## What the task requires
Pull out from the material below all lines with "computer".

---------- Task material

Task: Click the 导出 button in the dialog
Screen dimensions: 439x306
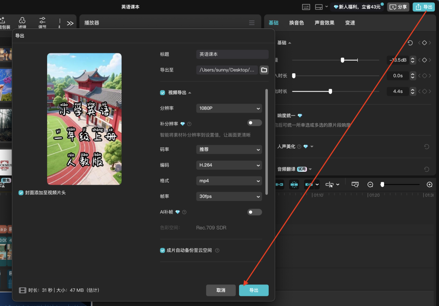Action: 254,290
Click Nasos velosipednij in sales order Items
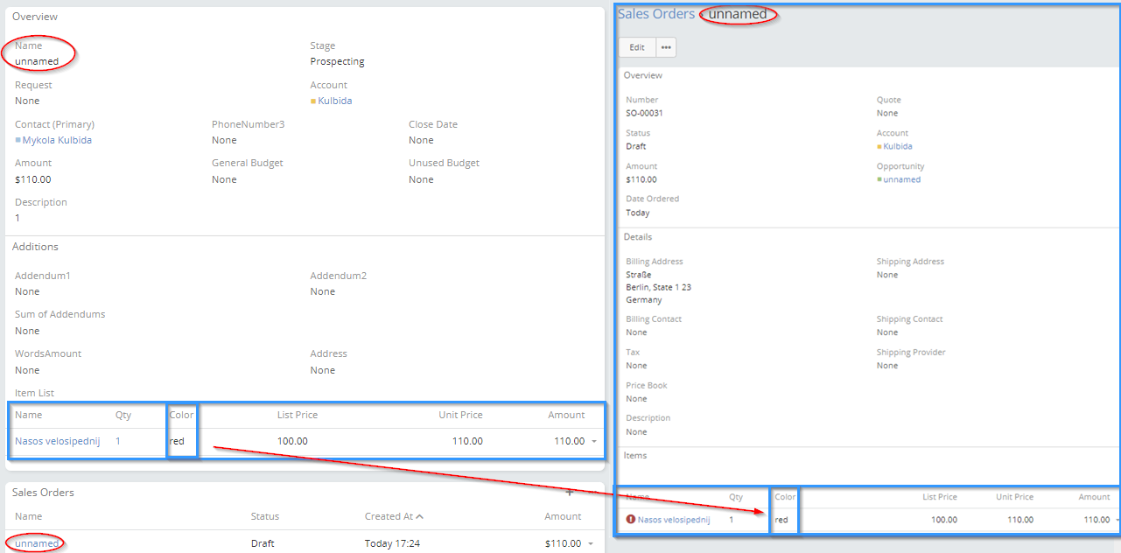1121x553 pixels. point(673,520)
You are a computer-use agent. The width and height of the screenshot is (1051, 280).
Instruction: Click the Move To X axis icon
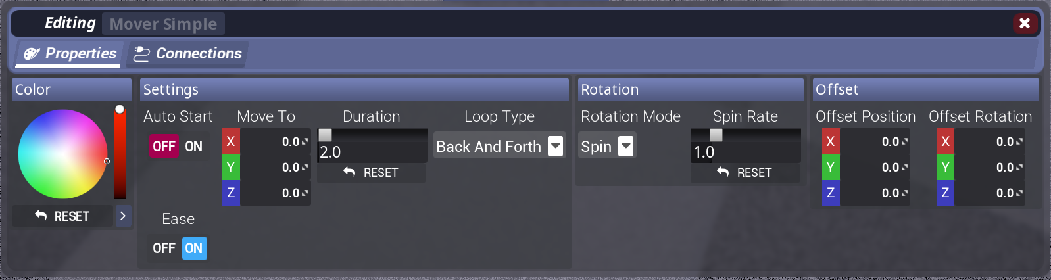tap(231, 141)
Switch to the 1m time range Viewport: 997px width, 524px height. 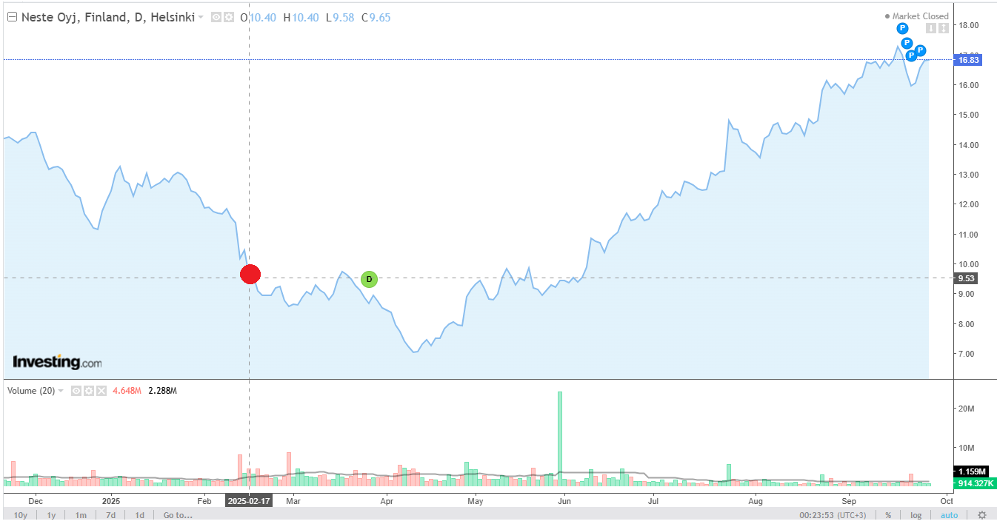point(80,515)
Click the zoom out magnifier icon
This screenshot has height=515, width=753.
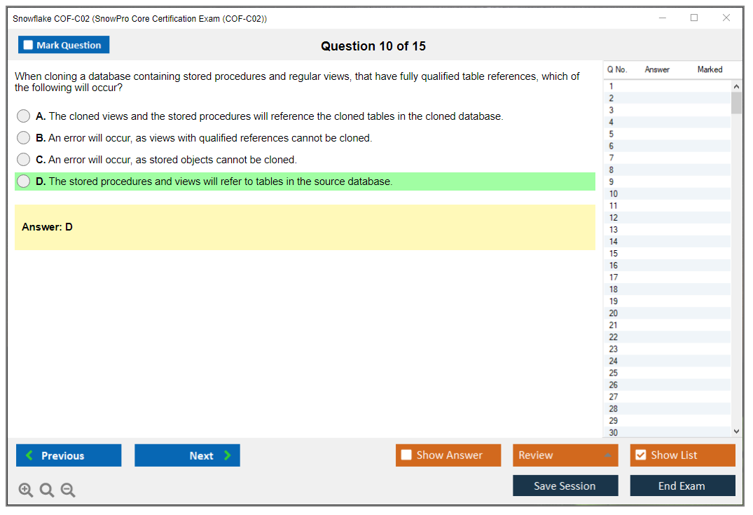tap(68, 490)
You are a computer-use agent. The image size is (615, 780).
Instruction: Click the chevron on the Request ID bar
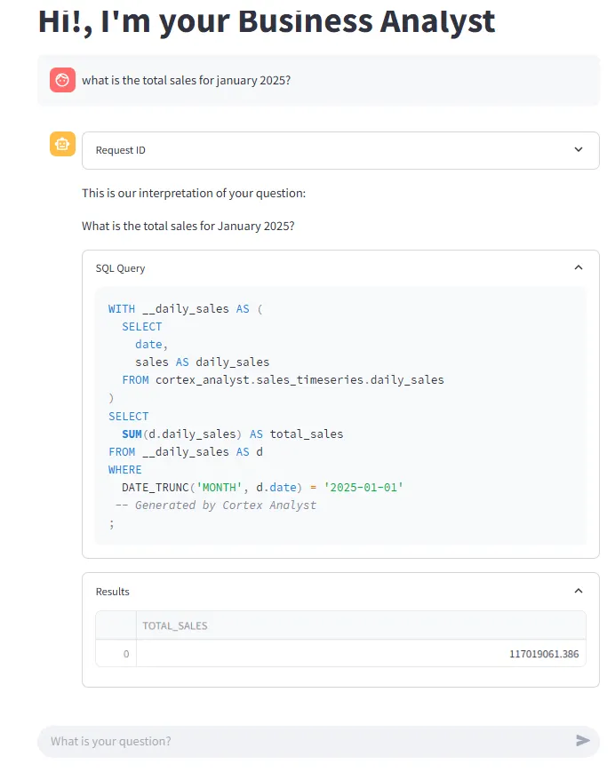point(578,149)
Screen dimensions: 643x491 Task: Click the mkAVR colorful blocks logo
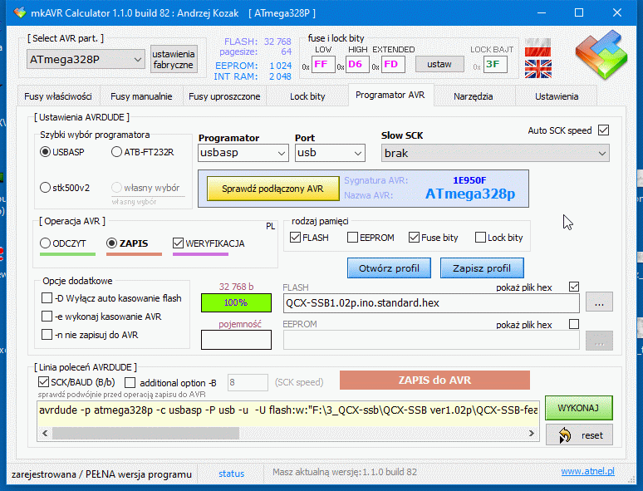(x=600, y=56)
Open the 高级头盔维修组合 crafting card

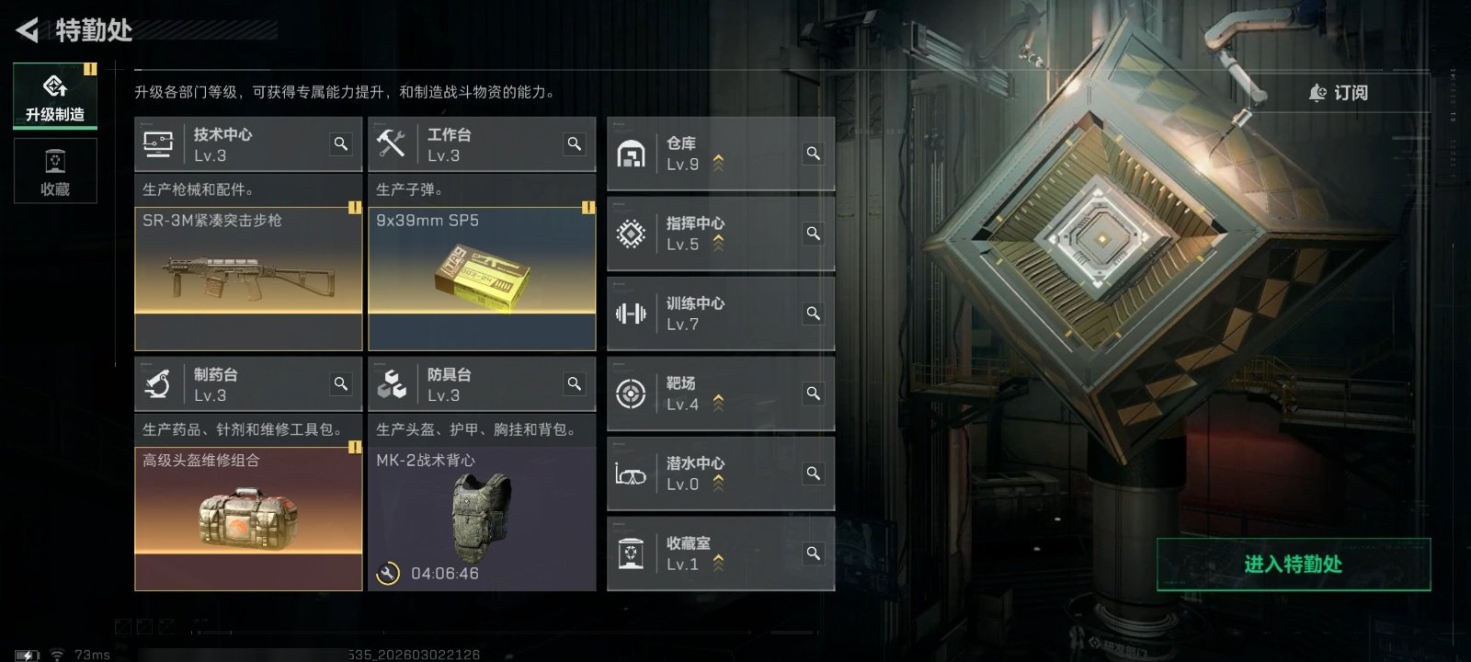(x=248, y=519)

--------------------

## Reply to the task
You are a computer-use agent. The width and height of the screenshot is (1051, 280).
You are a computer-use agent. The image size is (615, 780).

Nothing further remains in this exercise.